What this task involves: Retype all of the records precisely.

Items listed in a dataset
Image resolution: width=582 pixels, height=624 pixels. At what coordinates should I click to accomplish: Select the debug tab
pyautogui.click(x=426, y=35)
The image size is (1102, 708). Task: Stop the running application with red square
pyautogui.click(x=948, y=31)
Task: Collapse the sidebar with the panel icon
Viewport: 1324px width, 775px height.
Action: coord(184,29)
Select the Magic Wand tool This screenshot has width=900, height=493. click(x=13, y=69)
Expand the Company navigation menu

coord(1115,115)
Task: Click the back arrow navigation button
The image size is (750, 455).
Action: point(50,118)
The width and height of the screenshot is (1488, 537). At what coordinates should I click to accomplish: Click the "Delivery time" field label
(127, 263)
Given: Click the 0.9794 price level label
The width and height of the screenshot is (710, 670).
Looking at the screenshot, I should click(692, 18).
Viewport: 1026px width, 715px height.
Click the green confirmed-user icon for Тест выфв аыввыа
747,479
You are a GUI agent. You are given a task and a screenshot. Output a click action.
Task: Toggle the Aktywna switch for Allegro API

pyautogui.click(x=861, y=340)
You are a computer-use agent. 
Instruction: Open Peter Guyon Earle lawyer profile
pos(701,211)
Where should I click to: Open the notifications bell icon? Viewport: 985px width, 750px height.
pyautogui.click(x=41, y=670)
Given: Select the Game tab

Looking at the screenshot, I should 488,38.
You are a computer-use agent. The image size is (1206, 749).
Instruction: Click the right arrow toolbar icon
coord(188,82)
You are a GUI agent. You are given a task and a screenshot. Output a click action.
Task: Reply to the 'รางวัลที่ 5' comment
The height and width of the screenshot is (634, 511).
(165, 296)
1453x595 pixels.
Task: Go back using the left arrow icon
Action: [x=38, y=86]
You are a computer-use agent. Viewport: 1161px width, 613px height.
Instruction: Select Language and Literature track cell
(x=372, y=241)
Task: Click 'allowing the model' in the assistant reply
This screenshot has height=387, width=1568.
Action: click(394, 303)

Problem solution:
Image resolution: width=582 pixels, height=624 pixels. At what coordinates should I click to accomplish: Select the debug tab
pyautogui.click(x=426, y=35)
The image size is (1102, 708). Task: Stop the running application with red square
pyautogui.click(x=948, y=31)
Task: Collapse the sidebar with the panel icon
Viewport: 1324px width, 775px height.
Action: coord(184,29)
Select the Magic Wand tool This screenshot has width=900, height=493. click(x=13, y=69)
Expand the Company navigation menu

coord(1115,115)
Task: Click the back arrow navigation button
The image size is (750, 455).
Action: point(50,118)
The width and height of the screenshot is (1488, 537). At what coordinates should I click to accomplish: Click the "Delivery time" field label
(127, 263)
Given: Click the 0.9794 price level label
The width and height of the screenshot is (710, 670).
Looking at the screenshot, I should click(692, 18).
Viewport: 1026px width, 715px height.
Click the green confirmed-user icon for Тест выфв аыввыа
747,479
You are a GUI agent. You are given a task and a screenshot. Output a click action.
Task: Toggle the Aktywna switch for Allegro API

pyautogui.click(x=861, y=340)
You are a computer-use agent. 
Instruction: Open Peter Guyon Earle lawyer profile
pos(701,211)
Where should I click to: Open the notifications bell icon? Viewport: 985px width, 750px height.
pyautogui.click(x=41, y=670)
Given: Select the Game tab

Looking at the screenshot, I should 488,38.
You are a computer-use agent. The image size is (1206, 749).
Instruction: Click the right arrow toolbar icon
coord(188,82)
You are a GUI agent. You are given a task and a screenshot. Output a click action.
Task: Reply to the 'รางวัลที่ 5' comment
The height and width of the screenshot is (634, 511).
(165, 296)
1453x595 pixels.
Task: Go back using the left arrow icon
Action: [x=38, y=86]
You are a computer-use agent. Viewport: 1161px width, 613px height.
Instruction: Select Language and Literature track cell
(x=372, y=241)
Task: Click 'allowing the model' in the assistant reply
This screenshot has height=387, width=1568.
Action: click(394, 303)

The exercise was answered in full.